Thursday, 1 December 2011

The Student Experience at MoDA

As a university museum, much of our time and energy here at MoDA goes into helping Middlesex students explore the potential of accessing a museum collection. Since the beginning of the Autumn term, MoDA's Learning Officer, Richard Lumb, and I have been speaking to Art & Design students from a range of courses. For many the idea of using archive material is something new. Our aim is to demystify this process as much as possible, and to show them just what an exciting and inspiring experience exploring a museum collection can be.

Some have quite definite ideas about what they want to see. Others are understandably less sure. There is no 'right' way of approaching the collections as far as we are concerned, and I'm more than happy to chat to the students about what they are looking for. I can then suggest different aspects of the collection that might be useful. Most students are working to tight deadlines, and we do our best to arrange appointments as soon as possible.

Those looking for visual inspiration might want to focus on original hand-drawn designs or samples of fabric and wallpaper. For others it might be our collection of magazines and journals, furniture catalogues or knitting patterns. They can photograph whatever takes their fancy, sketch particular details that appeal to them, or take notes.

An initial sense of trepidation some feel when they first walk through the door quickly evaporates as the boxes are opened and their contents revealed:"I love that!" "That really reminds me of ...." "That's going to work really well with what I'm doing." "That's a bit strange!" All very typical responses from all our visitors, not just the students who come to see us.

So who's been in lately and what have they been looking at? Pictured is Magda Durka who is in her 3rd year of the BA Fashion & Textiles course here at Middlesex. Her focus is the idea of the future, and the application of emerging technologies in the design and production of fashion textiles. Not a theme you might naturally associate with an archive collection! Yet I was able to point Magda towards designs within MoDA's collections from the 1930s. Many designers deliberately turned away from traditional, historical influences during this period and sought to develop a 'modern', forward-looking aesthetic based on geometric pattern and abstract forms.

A desire to represent and reinterpret a modern and fast changing world is a recurring preoccupation amongst designers. Exploring the designs at MoDA enabled Magda to see her own attempts to do this within a broader historical context, as well as get some fantastic visual inspiration from the designs themselves.
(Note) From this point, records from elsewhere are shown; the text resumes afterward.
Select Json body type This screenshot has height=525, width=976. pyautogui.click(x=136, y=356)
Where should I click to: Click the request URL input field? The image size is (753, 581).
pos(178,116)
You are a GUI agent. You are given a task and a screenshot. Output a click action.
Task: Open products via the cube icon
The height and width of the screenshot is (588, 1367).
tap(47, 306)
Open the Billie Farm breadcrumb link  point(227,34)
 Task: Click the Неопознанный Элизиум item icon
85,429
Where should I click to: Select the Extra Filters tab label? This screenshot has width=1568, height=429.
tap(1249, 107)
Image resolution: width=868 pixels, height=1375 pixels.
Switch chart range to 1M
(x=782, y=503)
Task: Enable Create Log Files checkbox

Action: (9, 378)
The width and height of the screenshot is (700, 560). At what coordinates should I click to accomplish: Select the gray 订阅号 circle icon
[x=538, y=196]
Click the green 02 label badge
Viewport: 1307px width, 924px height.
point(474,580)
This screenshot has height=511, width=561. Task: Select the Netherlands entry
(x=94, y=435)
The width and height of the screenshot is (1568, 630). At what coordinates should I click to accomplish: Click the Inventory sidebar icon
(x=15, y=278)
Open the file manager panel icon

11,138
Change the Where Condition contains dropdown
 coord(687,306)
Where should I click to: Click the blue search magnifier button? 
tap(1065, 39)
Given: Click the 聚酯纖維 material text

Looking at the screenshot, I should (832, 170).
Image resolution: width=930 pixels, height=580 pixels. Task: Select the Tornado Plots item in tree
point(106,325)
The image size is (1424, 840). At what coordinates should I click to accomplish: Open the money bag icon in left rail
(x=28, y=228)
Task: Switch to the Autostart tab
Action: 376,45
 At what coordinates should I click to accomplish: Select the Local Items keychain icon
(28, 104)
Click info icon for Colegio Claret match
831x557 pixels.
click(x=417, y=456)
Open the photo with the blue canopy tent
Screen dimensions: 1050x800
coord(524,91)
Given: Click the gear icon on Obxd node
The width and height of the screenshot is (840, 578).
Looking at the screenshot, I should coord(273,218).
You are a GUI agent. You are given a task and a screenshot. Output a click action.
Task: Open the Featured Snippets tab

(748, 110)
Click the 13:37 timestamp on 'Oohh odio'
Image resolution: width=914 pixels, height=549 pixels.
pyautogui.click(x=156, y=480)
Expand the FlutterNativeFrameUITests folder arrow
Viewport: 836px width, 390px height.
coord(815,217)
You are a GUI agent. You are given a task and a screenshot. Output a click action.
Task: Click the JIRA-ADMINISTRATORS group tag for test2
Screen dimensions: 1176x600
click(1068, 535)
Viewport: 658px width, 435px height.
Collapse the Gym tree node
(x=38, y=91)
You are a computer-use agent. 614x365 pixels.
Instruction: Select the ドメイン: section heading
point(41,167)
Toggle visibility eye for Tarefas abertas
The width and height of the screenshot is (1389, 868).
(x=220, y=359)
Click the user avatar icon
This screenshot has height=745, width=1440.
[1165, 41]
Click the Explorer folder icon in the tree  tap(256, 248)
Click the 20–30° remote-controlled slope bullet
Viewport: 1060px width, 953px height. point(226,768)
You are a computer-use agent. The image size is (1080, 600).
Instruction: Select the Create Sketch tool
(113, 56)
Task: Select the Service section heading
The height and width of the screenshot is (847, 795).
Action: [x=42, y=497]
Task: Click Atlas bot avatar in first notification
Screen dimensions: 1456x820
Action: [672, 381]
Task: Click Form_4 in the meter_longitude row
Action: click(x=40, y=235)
Tomorrow I'll be working with one of our BA Illustration students. Her project involves creating a wallpaper design suitable for a kitchen and bathroom. I'll be showing her a range of papers from our collections designed with these two spaces in mind, from the washable 'sanitary' papers of the late nineteenth century, to the quirky and colourful designs produced for kitchens in the 1950s. Hopefully she'll be just as enthused and inspired as Magda.